Anlamlı bir birliktelik ve kongre

Geçtiğimiz hafta sonu, zaman aşımında hiç rağbet görmeyen Dünya 3’üncü Dış Türkler Kongresi tamamlandı. Geçmiş yıllarda yapılan Kongreler üzerine yazılar yazdım. Bu kongrelerin ne kadar anlamsız, göstermelik ve işe yaramaz olduklarının altını çizen yazılardı bunlar. Bu yıl yapılan kongre hakkında birşey yazmamaya kararlıydım ama yapamadım. Kongre sonuç bildirgesini okuyunca yine bilgisayarımın karşısına oturdum.

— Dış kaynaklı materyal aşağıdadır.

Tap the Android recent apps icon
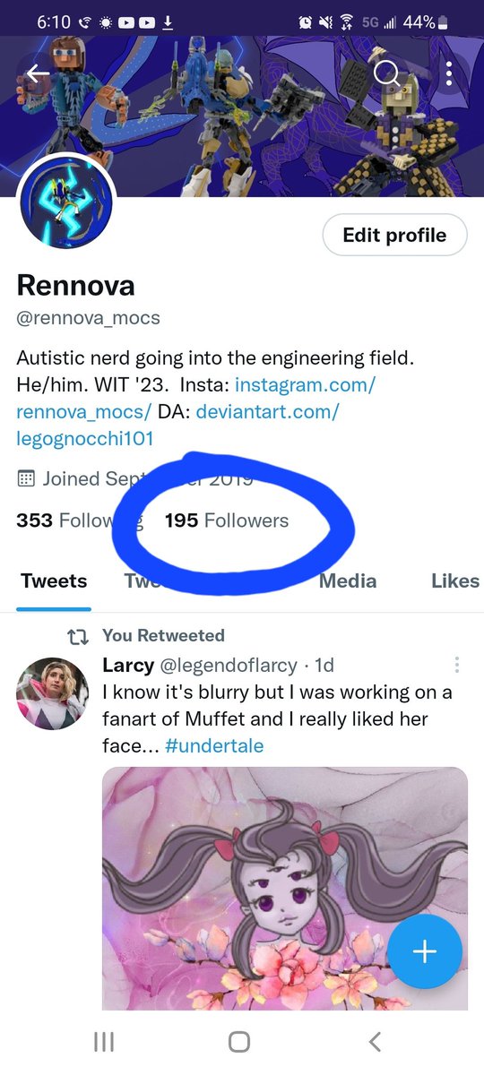Image resolution: width=484 pixels, height=1075 pixels. tap(104, 1041)
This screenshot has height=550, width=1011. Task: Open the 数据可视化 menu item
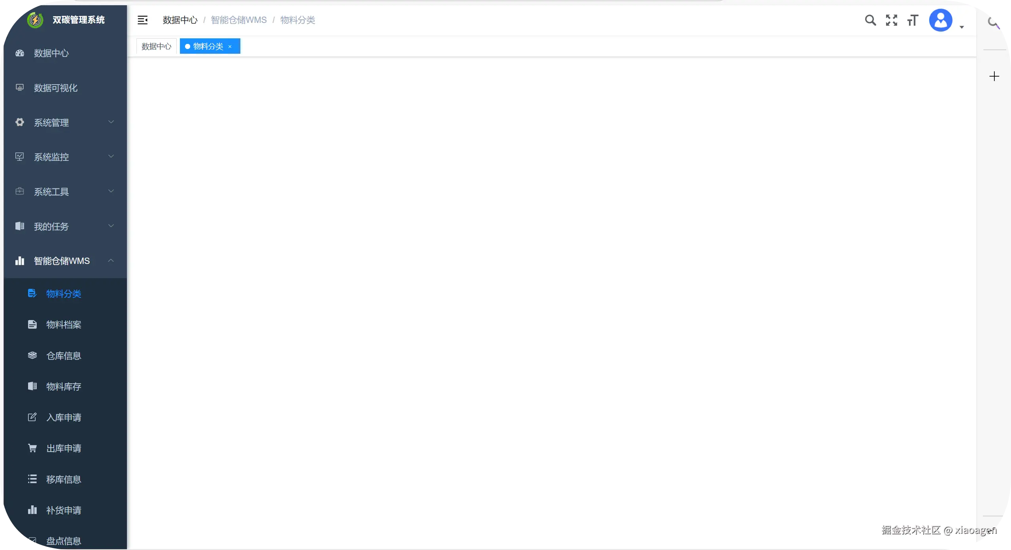(56, 88)
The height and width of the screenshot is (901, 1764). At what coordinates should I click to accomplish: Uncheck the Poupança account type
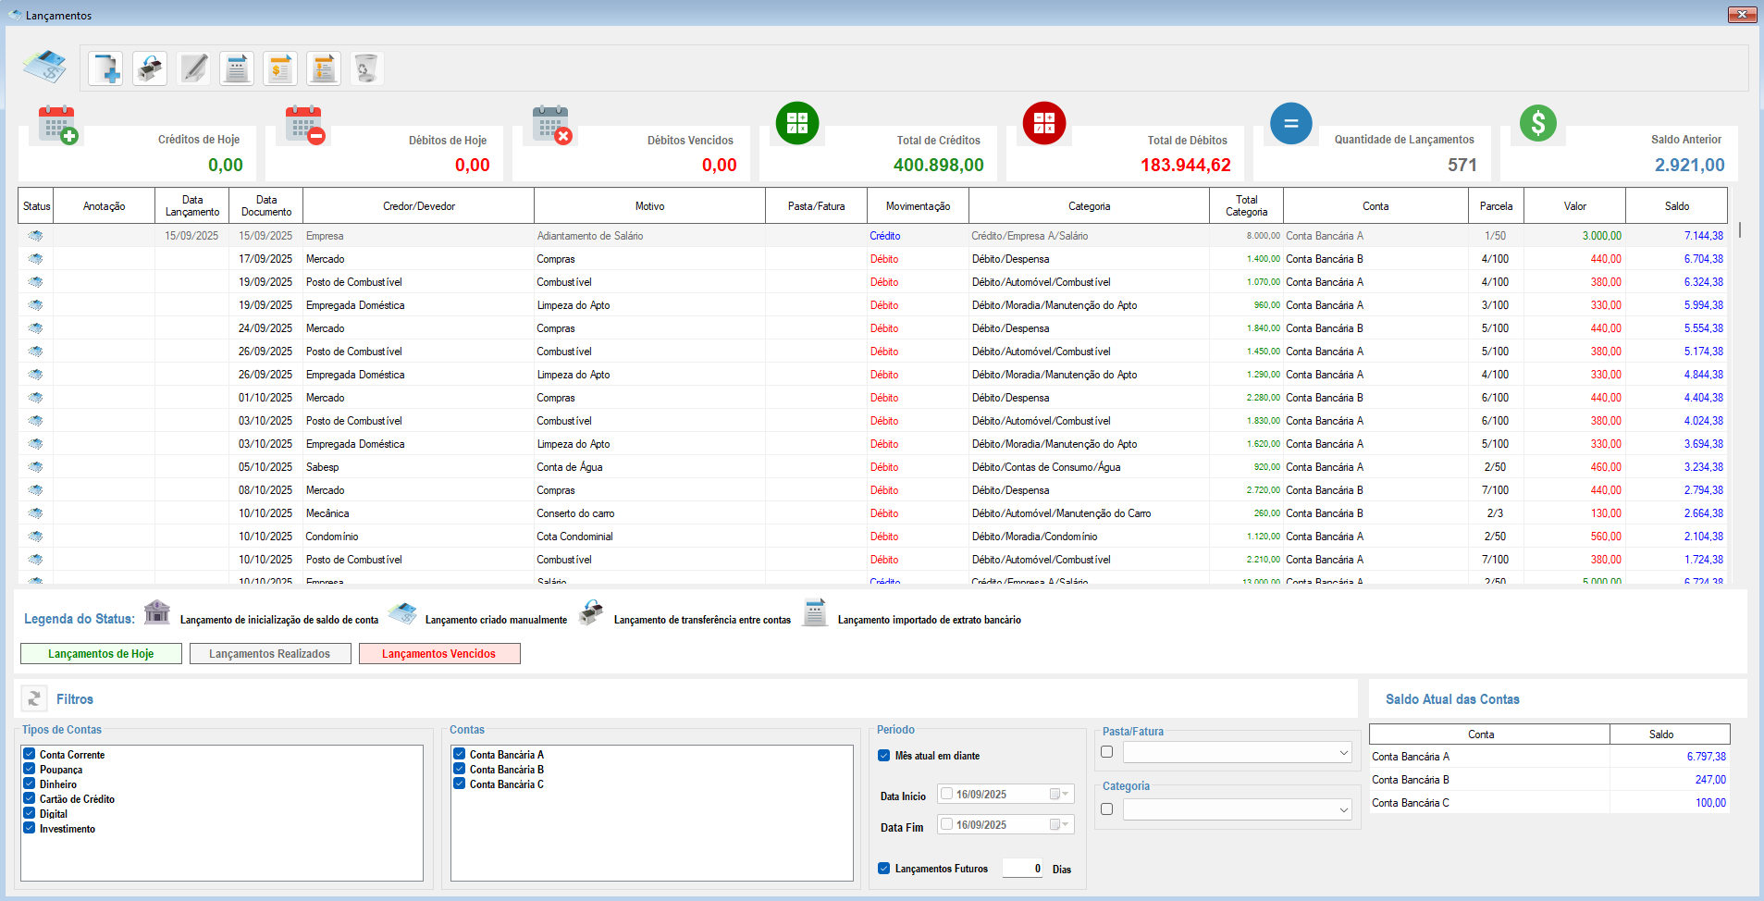coord(30,769)
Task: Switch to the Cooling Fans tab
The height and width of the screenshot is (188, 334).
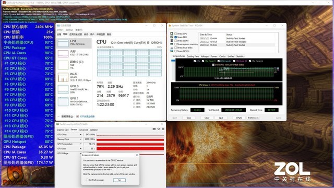Action: [193, 56]
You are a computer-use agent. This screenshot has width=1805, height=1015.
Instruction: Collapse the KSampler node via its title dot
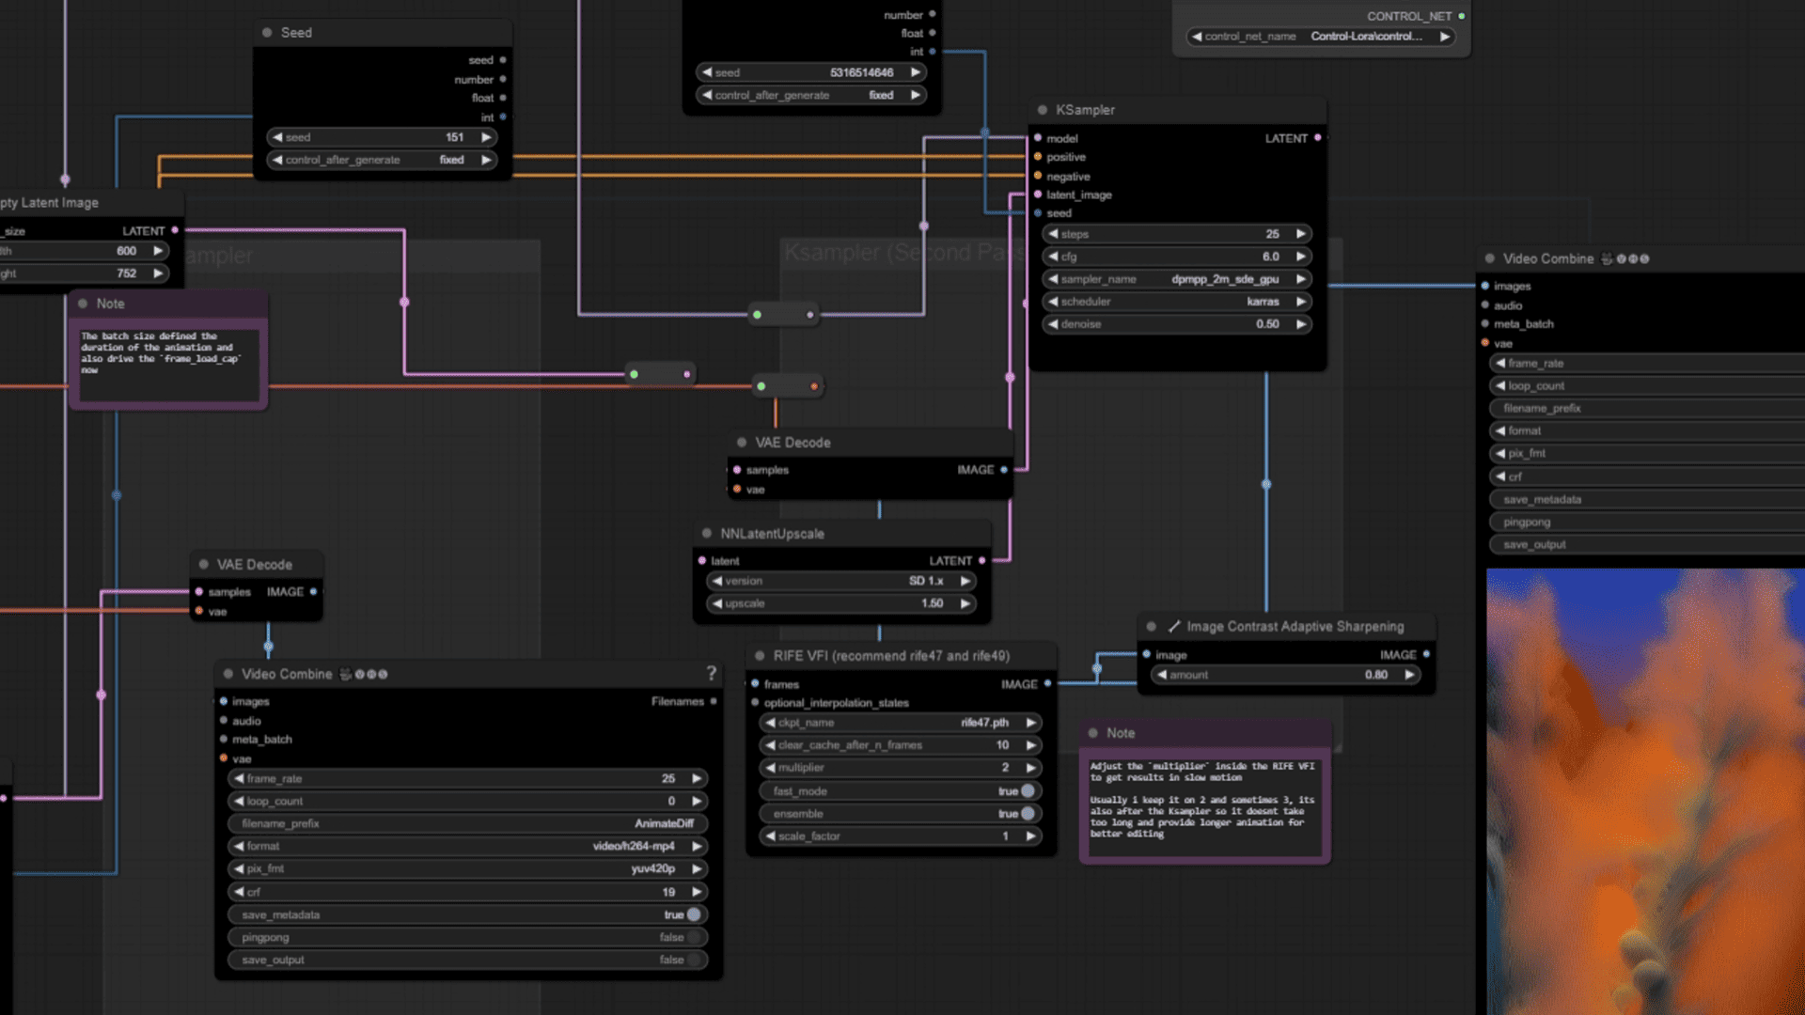click(1042, 110)
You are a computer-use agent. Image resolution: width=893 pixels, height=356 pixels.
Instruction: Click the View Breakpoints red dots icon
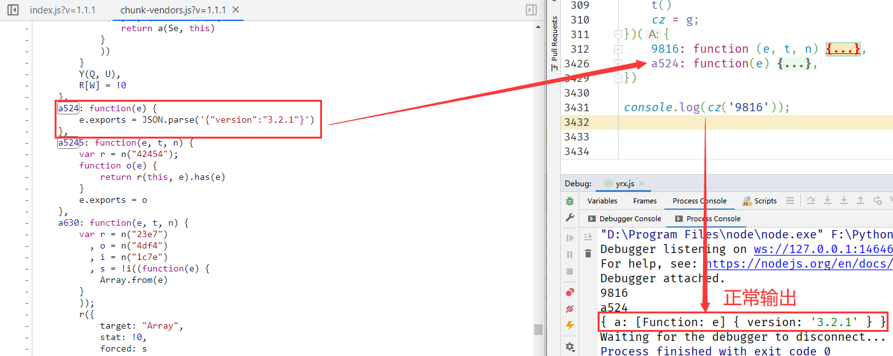click(x=570, y=292)
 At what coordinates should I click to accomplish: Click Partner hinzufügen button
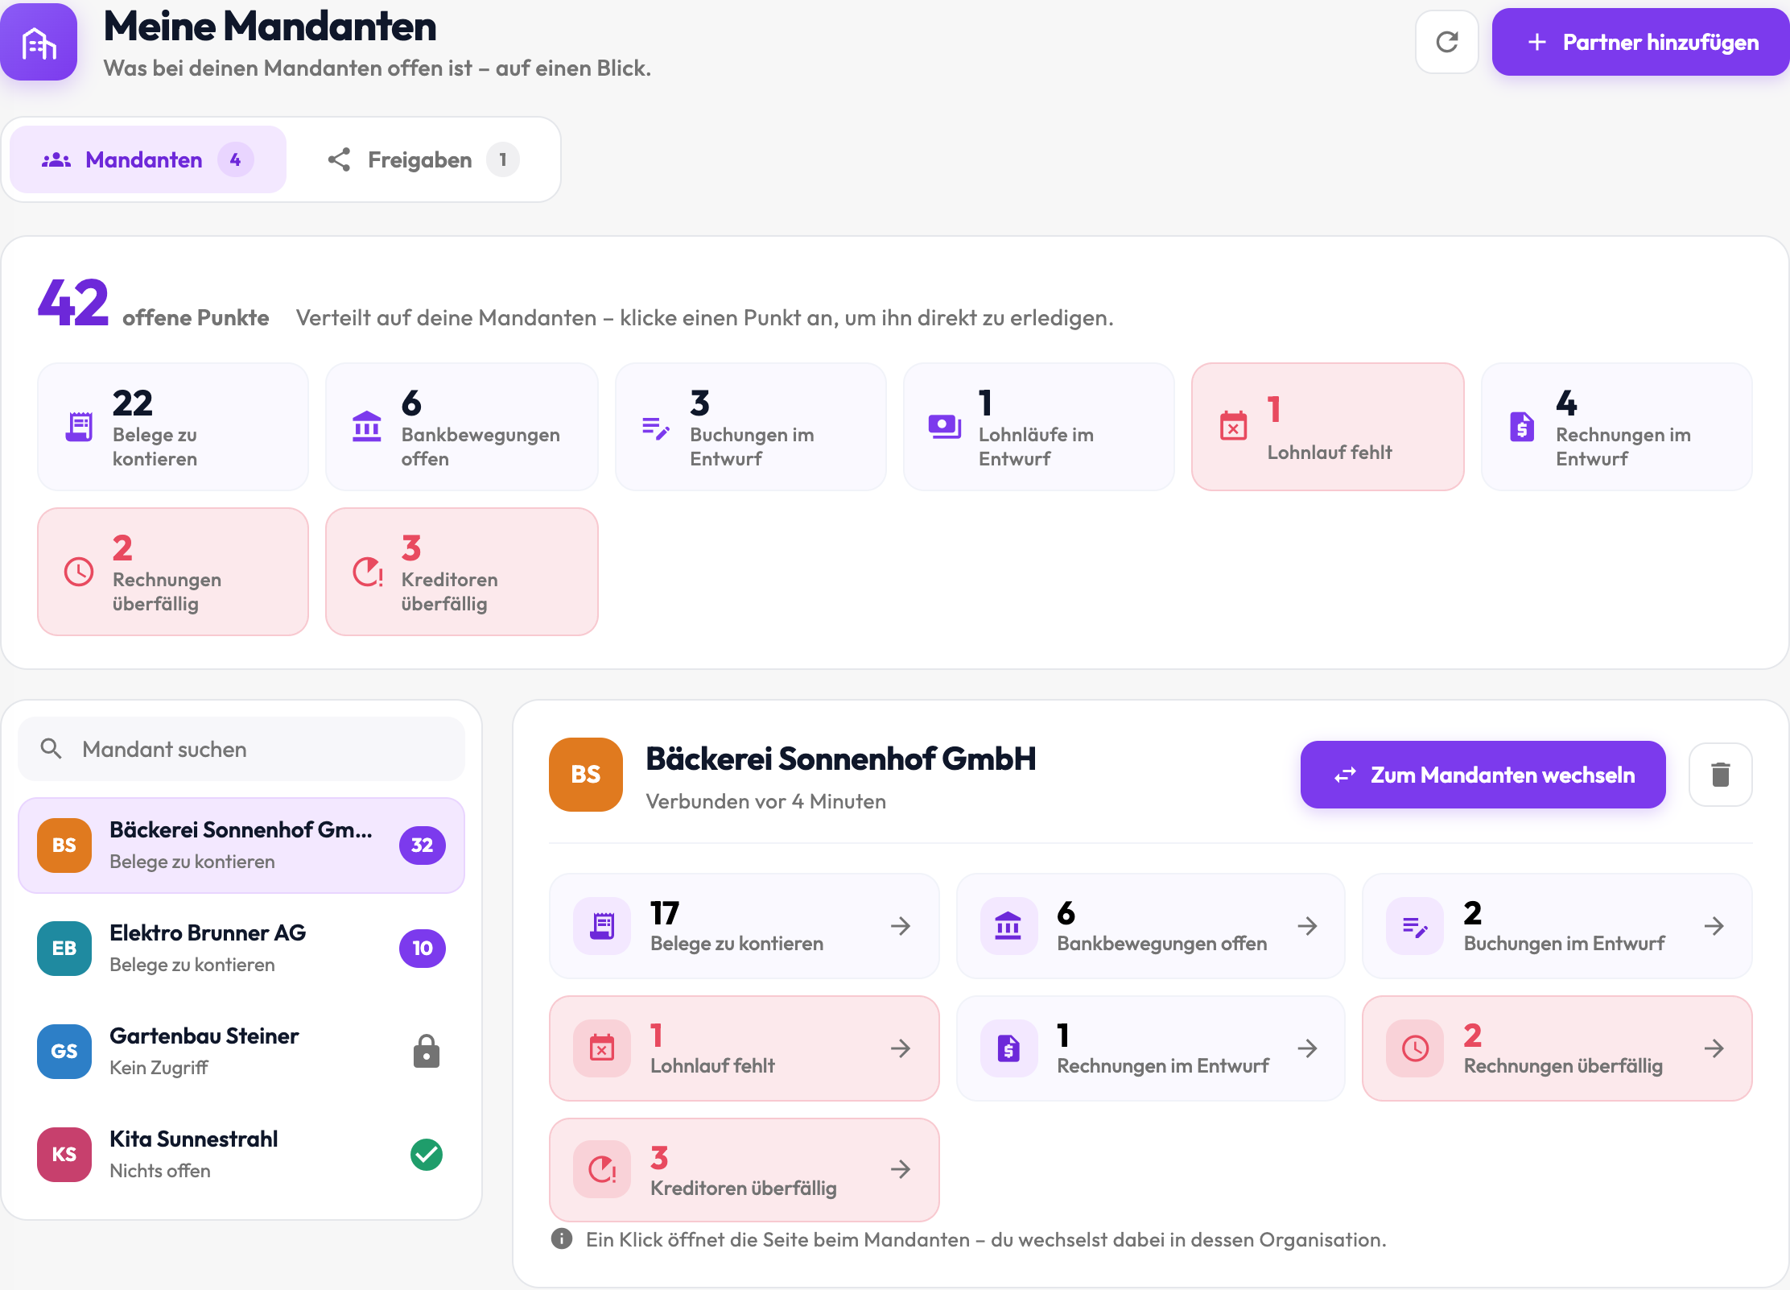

Bu konuda yazmamın diğer sebebi de Londra’da düzenlenen Birleşik Kıbrıs Platformunun etkinliği ile Kongre arasında karşılaştırma yapma isteğimden kaynaklanıyor.

Kongre, her yıl olduğu gibi konforlu, lüks bir otelde yapıldı. Delegelere yemekler, kokteyller verildi. Bol bol nutuklar atıldı, ve bir delegenin ifadesiyle kendilerine “tarih dersleri” verildi. Ve delegeler bir yıl sonra tekrar buluşmak üzere uğurlandı. Kongrenin her yıl olduğu gibi bu yıl da birçok eksiklikleri oldu. Oldu ama göstermelik etkinlikler bunlara aldırmaz. Potansiyel olarak çok önemli ve verimli bir buluşma olabilir aslında diasporada yaşayan Kıbrıslı Türkleri biraraya getirmek. Ancak yıllarca yapılan etkinliklerde olduğu gibi amaç sorunlarımıza çözüm üretmek değil de, çürümüş, köhne görüşleri bizlere empoze etmekse, bizlere tarih dersleri vermekse hiçbiryere varılamaz.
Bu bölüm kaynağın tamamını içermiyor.